Councillor for 6th Queens
- In office 1966–1970
- Preceded by: first member
- Succeeded by: John H. Maloney

Personal details
- Born: Michael Alban Farmer September 27, 1901 Kinkora, Prince Edward Island
- Died: December 27, 1988 (aged 87)
- Party: Progressive Conservative
- Occupation: lawyer

= Alban Farmer =

Canadian politician

Michael Alban Farmer (September 27, 1901 – December 27, 1988) was a Canadian politician, who served in the Legislative Assembly of Prince Edward Island from 1959 to 1970. A member of the Prince Edward Island Progressive Conservative Party, he represented the electoral district of 5th Queens from 1959 to 1966, and 6th Queens from 1966 to 1970, and served on the Executive Council of Prince Edward Island as provincial treasurer and attorney general in the government of Walter Shaw.

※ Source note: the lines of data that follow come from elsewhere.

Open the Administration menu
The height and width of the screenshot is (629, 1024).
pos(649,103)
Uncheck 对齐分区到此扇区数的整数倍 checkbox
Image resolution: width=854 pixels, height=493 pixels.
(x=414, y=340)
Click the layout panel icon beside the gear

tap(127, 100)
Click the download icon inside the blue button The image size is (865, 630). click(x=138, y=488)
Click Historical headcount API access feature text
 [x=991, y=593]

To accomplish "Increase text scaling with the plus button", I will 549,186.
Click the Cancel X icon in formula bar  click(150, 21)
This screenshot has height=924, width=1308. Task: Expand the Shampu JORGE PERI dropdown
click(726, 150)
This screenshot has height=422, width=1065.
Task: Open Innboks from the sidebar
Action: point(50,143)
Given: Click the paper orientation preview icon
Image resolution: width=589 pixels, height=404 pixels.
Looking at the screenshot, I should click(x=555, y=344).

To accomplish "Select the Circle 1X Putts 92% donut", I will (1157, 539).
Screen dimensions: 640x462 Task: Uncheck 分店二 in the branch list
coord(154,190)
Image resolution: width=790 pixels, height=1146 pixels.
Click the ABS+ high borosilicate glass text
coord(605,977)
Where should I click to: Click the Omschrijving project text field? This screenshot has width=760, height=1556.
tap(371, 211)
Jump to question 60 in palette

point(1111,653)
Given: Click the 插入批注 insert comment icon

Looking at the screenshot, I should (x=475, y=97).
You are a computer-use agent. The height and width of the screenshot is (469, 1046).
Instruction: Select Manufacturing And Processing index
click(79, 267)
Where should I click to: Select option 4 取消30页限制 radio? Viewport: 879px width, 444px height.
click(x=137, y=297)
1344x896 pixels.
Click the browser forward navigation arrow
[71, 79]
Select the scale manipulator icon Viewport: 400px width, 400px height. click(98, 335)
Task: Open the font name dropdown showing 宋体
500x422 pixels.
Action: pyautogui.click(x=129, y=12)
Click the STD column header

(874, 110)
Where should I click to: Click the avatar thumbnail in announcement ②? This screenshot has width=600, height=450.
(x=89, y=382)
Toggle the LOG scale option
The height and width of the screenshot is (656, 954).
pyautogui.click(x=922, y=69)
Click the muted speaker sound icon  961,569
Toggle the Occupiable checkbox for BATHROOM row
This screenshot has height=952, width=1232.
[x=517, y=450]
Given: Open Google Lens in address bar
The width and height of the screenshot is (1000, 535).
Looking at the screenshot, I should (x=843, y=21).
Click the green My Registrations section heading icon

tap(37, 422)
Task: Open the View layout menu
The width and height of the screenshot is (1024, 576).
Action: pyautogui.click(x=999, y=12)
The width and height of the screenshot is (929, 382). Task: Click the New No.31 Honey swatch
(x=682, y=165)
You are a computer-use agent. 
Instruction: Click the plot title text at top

Born and raised in Kinkora, Prince Edward Island, Farmer was educated at Prince of Wales College, St. Dunstan's University and Dalhousie University. Prior to his election to the provincial legislature, he worked as a lawyer and as private secretary to provincial Lieutenant Governor George de Blois, served on Charlottetown City Council from 1946 to 1952 and mounted two unsuccessful campaigns for mayor of Charlottetown.